I had a foster daughter for a year and her behaviour was extreme. We got her at 2 and she had been through a lot...she was biting herself (and others) and tantrums like i had never seen and other behaviours that were outside my experience.
I saw a child pysch and she met my DFD a few times and me seperately as well...it helped me so much!
We came away with some methods of anger management i would have never thought of (punching a pillow, scrunching paper into balls, expressive yelling) and it really did change her behaviour.
She went back to her mum (yay) and they still use the pillow drumming years later.
11-04-2012 22:03 #3
2 year olds are egocentric and are still learning the concepts of empathy and sympathy. Yes, they can very much enjoy getting dramatic reactions from other children by bullying them around. It's not so much a malice thing or an evil thing. They just arent thinking of the other child in a sympathetic way at all.

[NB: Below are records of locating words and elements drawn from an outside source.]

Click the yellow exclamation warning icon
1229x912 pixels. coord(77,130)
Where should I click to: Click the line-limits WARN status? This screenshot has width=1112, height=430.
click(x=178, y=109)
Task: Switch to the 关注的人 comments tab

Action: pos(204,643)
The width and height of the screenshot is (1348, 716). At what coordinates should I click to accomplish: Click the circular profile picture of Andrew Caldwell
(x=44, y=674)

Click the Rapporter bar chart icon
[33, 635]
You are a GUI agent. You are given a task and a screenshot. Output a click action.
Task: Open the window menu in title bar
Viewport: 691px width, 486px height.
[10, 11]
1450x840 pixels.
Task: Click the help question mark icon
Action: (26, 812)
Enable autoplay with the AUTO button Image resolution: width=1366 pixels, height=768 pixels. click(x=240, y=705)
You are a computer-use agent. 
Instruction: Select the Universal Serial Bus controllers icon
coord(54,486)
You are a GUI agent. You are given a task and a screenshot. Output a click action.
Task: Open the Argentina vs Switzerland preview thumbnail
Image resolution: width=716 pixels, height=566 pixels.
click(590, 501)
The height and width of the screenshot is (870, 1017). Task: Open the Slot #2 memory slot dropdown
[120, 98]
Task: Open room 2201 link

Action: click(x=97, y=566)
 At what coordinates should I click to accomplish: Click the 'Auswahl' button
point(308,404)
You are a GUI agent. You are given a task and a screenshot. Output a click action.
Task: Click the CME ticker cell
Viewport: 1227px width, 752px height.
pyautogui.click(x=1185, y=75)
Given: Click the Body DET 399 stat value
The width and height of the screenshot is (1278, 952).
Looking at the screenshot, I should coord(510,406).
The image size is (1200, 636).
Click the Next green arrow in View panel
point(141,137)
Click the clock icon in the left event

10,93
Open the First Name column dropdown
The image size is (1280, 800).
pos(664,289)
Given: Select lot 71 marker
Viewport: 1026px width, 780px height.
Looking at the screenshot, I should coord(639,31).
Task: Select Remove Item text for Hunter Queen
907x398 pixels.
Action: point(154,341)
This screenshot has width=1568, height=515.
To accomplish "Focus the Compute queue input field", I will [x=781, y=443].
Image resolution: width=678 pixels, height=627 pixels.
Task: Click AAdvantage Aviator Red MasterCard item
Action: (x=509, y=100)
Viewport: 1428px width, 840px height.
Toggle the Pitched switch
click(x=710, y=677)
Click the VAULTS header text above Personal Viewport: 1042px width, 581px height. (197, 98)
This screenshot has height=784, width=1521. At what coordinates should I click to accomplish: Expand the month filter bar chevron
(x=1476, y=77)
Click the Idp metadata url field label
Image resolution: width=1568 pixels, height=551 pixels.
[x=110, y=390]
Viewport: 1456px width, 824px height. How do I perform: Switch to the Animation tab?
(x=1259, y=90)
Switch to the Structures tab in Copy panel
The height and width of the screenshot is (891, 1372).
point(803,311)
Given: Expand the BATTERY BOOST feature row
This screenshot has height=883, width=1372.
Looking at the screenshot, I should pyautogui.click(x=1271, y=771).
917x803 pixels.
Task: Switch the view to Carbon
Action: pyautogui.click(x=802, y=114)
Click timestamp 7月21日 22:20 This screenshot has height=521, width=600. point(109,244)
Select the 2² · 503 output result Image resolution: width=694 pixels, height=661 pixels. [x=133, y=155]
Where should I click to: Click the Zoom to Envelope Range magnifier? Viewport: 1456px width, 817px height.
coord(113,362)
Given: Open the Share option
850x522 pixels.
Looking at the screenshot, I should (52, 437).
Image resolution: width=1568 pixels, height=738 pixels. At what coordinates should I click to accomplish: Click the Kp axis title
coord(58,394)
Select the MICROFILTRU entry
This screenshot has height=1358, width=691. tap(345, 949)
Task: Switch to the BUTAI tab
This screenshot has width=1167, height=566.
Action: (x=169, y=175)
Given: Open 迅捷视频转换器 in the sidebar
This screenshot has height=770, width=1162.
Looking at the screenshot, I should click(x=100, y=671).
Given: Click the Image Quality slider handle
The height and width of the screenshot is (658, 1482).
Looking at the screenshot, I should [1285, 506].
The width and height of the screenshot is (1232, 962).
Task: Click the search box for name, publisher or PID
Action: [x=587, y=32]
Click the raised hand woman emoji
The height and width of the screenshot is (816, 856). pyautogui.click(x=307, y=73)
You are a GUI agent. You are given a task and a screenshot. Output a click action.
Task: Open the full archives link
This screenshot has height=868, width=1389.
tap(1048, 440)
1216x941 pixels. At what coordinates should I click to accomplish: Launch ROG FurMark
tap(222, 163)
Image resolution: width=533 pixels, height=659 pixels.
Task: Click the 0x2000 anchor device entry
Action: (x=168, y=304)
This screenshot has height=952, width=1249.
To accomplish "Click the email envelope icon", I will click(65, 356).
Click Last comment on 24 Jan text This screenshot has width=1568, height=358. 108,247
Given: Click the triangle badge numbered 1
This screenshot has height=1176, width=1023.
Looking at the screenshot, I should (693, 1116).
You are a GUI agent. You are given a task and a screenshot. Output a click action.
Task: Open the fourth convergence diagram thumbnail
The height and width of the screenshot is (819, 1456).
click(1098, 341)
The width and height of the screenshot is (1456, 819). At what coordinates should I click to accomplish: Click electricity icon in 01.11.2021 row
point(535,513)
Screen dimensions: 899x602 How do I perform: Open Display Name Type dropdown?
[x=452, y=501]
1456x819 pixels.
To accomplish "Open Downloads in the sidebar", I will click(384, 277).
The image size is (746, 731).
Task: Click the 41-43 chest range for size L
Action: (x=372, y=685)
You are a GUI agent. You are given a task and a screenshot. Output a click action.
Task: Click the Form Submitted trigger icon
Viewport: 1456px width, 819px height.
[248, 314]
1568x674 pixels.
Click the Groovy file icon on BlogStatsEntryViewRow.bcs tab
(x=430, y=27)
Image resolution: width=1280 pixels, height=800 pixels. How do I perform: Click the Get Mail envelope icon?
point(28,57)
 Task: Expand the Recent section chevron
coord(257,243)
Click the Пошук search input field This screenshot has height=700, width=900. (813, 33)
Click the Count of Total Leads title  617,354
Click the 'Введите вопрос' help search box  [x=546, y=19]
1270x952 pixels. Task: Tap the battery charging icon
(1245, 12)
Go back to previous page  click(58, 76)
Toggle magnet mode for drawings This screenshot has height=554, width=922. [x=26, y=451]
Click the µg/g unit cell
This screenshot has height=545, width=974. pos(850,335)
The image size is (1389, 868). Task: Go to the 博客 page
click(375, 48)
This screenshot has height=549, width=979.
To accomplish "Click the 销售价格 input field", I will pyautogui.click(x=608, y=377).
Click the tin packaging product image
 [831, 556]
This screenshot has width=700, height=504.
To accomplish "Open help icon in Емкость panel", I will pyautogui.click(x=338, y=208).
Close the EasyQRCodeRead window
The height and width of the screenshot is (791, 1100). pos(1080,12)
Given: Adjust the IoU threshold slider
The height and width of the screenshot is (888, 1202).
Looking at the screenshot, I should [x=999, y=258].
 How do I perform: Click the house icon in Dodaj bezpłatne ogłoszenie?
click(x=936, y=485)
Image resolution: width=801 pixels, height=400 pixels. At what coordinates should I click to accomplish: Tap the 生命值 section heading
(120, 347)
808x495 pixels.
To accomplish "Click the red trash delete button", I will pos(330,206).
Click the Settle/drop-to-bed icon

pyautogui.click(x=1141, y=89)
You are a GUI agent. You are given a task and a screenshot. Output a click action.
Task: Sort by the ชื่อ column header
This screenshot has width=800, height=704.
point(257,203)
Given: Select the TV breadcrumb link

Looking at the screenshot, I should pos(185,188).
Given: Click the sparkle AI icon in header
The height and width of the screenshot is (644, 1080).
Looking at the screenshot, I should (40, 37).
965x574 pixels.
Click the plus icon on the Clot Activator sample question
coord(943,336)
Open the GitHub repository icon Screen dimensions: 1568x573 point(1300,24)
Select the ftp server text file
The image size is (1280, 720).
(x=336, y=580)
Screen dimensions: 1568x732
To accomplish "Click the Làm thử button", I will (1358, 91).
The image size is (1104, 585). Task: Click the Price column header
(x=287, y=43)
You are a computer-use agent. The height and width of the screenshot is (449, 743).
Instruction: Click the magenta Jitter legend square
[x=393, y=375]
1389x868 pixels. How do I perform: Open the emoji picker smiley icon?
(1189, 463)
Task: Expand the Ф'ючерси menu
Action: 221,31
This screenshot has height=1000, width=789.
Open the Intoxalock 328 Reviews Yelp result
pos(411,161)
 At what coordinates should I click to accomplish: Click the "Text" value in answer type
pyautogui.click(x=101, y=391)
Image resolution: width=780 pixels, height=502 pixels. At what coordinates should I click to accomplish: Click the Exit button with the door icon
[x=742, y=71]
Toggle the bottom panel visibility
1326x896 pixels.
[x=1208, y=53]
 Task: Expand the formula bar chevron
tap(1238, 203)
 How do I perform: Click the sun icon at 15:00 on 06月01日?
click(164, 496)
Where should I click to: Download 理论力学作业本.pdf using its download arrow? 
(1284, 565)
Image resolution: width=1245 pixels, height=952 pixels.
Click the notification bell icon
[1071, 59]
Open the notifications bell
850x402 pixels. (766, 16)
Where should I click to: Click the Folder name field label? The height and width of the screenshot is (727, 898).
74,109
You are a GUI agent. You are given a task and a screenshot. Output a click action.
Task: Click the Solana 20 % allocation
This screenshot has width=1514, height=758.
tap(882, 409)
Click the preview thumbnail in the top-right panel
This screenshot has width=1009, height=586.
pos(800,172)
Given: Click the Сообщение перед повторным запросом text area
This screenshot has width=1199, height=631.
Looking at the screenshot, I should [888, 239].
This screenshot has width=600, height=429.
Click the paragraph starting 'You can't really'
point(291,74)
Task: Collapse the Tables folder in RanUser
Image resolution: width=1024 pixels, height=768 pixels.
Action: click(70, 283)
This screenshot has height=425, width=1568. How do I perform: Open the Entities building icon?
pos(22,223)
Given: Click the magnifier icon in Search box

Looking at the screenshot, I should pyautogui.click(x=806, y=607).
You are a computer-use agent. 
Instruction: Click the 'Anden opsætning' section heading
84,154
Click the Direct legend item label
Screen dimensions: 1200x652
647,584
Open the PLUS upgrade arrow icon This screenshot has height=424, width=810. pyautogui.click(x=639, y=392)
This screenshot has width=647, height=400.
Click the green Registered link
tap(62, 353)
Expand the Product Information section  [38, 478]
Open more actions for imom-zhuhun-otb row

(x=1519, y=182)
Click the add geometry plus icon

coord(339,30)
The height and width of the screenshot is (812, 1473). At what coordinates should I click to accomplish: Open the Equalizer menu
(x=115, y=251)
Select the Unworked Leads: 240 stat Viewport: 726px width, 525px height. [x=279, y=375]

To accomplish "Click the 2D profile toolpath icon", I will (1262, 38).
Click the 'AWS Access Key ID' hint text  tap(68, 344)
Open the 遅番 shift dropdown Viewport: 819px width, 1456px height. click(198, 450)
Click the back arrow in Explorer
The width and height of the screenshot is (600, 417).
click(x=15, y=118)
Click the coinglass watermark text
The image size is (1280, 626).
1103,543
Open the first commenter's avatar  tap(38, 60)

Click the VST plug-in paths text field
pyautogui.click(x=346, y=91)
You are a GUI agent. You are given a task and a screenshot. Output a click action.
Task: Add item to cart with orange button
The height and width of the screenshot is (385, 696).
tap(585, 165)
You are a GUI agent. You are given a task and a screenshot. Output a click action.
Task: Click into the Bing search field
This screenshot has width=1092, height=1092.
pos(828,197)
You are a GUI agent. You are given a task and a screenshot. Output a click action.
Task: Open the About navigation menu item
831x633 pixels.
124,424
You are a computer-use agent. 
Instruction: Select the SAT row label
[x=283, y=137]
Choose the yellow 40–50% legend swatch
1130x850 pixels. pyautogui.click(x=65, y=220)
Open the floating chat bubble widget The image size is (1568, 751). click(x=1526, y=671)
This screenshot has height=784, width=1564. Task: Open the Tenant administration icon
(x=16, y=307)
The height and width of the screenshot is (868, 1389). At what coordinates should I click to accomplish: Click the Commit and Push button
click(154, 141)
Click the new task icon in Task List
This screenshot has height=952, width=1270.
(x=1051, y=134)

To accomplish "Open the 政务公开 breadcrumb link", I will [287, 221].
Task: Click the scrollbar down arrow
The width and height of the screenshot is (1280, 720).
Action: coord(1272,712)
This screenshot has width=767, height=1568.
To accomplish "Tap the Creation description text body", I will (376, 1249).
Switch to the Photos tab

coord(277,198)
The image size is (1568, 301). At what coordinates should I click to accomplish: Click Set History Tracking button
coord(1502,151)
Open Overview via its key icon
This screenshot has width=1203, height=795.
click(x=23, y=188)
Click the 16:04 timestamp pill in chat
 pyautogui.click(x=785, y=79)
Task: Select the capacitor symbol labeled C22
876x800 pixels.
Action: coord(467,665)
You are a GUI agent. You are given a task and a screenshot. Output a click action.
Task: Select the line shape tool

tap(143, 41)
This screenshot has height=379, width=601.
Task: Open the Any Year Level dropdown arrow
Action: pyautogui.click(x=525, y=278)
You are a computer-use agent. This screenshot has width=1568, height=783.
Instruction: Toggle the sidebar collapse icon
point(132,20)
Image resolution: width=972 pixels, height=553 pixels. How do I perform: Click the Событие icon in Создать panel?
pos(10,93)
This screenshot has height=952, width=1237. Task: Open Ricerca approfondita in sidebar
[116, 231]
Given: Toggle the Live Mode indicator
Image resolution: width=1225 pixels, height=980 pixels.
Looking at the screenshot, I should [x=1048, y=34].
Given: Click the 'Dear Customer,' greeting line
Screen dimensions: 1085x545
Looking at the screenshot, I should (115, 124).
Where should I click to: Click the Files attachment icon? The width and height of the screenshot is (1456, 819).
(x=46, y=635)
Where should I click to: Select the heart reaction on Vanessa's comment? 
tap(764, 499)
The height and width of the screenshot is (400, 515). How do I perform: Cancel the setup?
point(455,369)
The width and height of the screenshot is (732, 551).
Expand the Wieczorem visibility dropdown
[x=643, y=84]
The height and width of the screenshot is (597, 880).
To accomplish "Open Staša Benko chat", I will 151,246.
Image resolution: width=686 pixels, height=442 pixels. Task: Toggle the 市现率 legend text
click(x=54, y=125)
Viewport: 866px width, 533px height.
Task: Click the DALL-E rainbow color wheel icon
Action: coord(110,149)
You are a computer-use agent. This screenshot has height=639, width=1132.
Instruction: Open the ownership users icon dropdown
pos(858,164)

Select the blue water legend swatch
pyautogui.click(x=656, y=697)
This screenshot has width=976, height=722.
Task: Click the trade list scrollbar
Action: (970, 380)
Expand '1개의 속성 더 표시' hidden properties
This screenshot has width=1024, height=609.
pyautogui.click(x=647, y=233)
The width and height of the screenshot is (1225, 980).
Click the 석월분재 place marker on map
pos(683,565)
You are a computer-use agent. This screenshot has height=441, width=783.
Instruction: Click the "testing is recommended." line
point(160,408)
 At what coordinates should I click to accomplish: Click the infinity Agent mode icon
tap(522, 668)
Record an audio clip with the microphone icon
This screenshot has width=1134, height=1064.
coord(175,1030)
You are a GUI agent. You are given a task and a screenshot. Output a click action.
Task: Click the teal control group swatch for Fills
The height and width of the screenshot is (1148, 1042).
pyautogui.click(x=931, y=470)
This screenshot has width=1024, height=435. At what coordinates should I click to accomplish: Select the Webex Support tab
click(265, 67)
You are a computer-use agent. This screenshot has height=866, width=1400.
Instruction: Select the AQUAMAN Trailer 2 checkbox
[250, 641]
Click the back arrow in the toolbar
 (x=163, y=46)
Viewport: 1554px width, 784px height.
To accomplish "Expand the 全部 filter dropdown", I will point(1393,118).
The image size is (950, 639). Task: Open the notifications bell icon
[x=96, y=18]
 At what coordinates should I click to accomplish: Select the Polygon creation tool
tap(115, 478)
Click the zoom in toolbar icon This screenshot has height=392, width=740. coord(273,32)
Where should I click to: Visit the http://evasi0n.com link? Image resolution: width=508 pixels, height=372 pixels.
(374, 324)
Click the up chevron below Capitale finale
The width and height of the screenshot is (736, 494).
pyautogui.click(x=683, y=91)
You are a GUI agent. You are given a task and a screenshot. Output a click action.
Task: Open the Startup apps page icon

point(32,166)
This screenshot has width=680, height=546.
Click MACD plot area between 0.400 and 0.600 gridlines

Have a look at the whole situation. Make a big point of praising desireable behaviour. If you havent already, the next time he does it, dont talk to him, dont look at him, just sit him somewhere quiet then go make big deal out of the child who was hurt. If he has the language for it, ask him when he is in a good mood after an incident why he thinks he did it.
Also, try giving him regular periods of 'heavy work'. This is things like jumping on a trampoline, digging in a sandpit and carrying buckets of sand around, rolling over the top of a really big ball or rolling the ball over the top of him. Even giving him really really big bear hugs. These sorts of things can help with childhood frustrtion and improve behaviour.
Some suggestions anyway. It's a very tough thing to deal with so I really feel for you. If you are out of ideas completely then seeking help can be useful.